Malaysia's Tapis crude trades around $116.43 a barrel, a premium of $7.93 a barrel over Oman futures, while Australia's Cossack grade , at $110.34 a barrel, is $1.93 higher than the Middle East oil.

Tapis is a benchmark light, sweet crude, with an API gravity of 42.7 degrees and a sulphur weight of 0.04 percent, while Cossack is another premium light oil with an API of 47 degrees and sulphur of 0.03 percent.

Oman is typical of many Middle East medium oils, with an API of 31.2 and a sulphur of 1.54 percent.

The spread between the light and medium oils used in Asia has typically been much wider, but has been on a narrowing trend this year.

In April 2011, Tapis was $15.76 a barrel and Cossack $12.76 a barrel higher than Oman, and these sort of levels were still in play this time last year, when the premium was $16.35 a barrel for Tapis and $11.85 for Cossack.

But by May this year, the premium for Tapis had narrowed to $10.24 a barrel and that for Cossack to $4.70, a trend that has continued with Oman actually trading higher than Cossack briefly last week.

The obvious factor driving the narrowing between light and heavier grades is the loss of Iranian supplies as Western sanctions ramped up against Tehran's nuclear programme this year.

Measures aimed at restricting sales of Iranian crude have taken at least 1 million barrels per day of mainly heavy and medium, sour grades off the market.

This has resulted in the major Asian buyers of Iranian cargoes - China, Japan, South Korea and India - turning to other suppliers such as Saudi Arabia, Kuwait, Iraq and African producers.

As a result, prices of medium and heavy crudes have risen relative to lighter grades.

Any further narrowing of the spread will depend on whether Iranian supplies will stay relatively constant at the current lower levels, get squeezed further by increasing sanctions or rebound if some kind of agreement over Iran's controversial nuclear programme is reached.

With politics nothing is certain, but it seems that of the three options above, a settlement currently looks the least likely, and it's now a battle of ingenuity and guile to see if the Iranians can work out sufficient ways of getting around the sanctions and keep their oil flowing.

The other reason for the narrowing spread has been the building of new refineries focused on using heavier crudes.

This has been a feature of both Indian and Chinese refinery projects in recent years, the theory being that heavier crudes traded at a discount to lighter grades, and building complex refineries to process them would boost profitability.

While the narrowing of the spread has undermined this argument to some extent, it's more likely allowed more simple refineries that rely on light crudes to continue operating rather than being squeezed out by the large, complex units such as those run by Reliance Industries at its 1.2-million bpd complex at Jamnagar on India's west coast.

The trend to building refineries designed to process heavier crudes is also likely to continue for some time, meaning this shift is structural.

This can be seen in China's crude import figures.

In August, China didn't buy any Malaysian oil, and year-to-date purchases are down 52 percent to 638,025 tonnes.

Purchases from Australia, while still up in year-to-date terms, have declined for the past four months and August's total of 238,985 tonnes was almost two-thirds less than the 627,492 tonnes recorded as recently as April.

The data shows that Russia is among the big winners in increasing exports to China, with year-to-date shipments up 32 percent to 16.3 million tonnes.

Russia's ESPO oil is a medium crude with an API of 34.7 and sulphur of 0.6 percent.

Also up is Venezuela, whose Orinoco crude has an API of 9 and is one of the heaviest grades available, and Angola, whose crude ranges from heavy to medium.

The increasing use of diesel, or gasoil, is also driving the use of heavier grades.
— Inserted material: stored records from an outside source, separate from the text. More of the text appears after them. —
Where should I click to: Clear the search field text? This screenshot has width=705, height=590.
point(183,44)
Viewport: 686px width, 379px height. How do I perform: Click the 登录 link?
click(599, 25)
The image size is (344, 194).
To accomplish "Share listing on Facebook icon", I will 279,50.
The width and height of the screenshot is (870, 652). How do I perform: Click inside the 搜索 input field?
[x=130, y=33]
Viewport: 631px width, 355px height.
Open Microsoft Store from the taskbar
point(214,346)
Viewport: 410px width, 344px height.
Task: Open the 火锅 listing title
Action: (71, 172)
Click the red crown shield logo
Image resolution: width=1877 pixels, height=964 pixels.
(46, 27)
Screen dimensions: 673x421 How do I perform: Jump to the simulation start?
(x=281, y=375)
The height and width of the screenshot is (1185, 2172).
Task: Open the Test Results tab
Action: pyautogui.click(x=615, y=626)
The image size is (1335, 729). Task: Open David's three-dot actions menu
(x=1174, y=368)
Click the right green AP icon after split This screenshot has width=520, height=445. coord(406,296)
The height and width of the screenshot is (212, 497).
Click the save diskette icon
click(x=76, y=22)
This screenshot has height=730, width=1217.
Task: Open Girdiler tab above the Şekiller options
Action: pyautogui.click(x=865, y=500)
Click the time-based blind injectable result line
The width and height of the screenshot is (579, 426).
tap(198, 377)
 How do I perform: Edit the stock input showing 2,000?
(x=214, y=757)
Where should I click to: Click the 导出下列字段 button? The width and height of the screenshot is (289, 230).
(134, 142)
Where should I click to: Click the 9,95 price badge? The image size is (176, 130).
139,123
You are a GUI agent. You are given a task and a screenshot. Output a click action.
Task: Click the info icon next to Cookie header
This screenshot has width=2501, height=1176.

Heavier grades yield more middle distillates such as diesel while light crudes produce more light distillates such as gasoline.

The premium of Singapore gasoil over Dubai crude, known as the crack, was $19.52 a barrel on Oct. 5, while that for Singapore 92-RON gasoline over Brent was $12.33, a $7.19 difference.

This is a turnaround from 2009 when the spreads were narrow and gasoline's crack was higher than gasoil's at several time during the year.

The drive toward diesel use in Asia is also unlikely to slow, with India, which still subsidises the fuel, and Australia's mining industry leading the way.

All this means that Asian light crudes are going to find it harder to maintain a premium over medium to heavy grades, for at least as long as Iranian supplies remain constrained.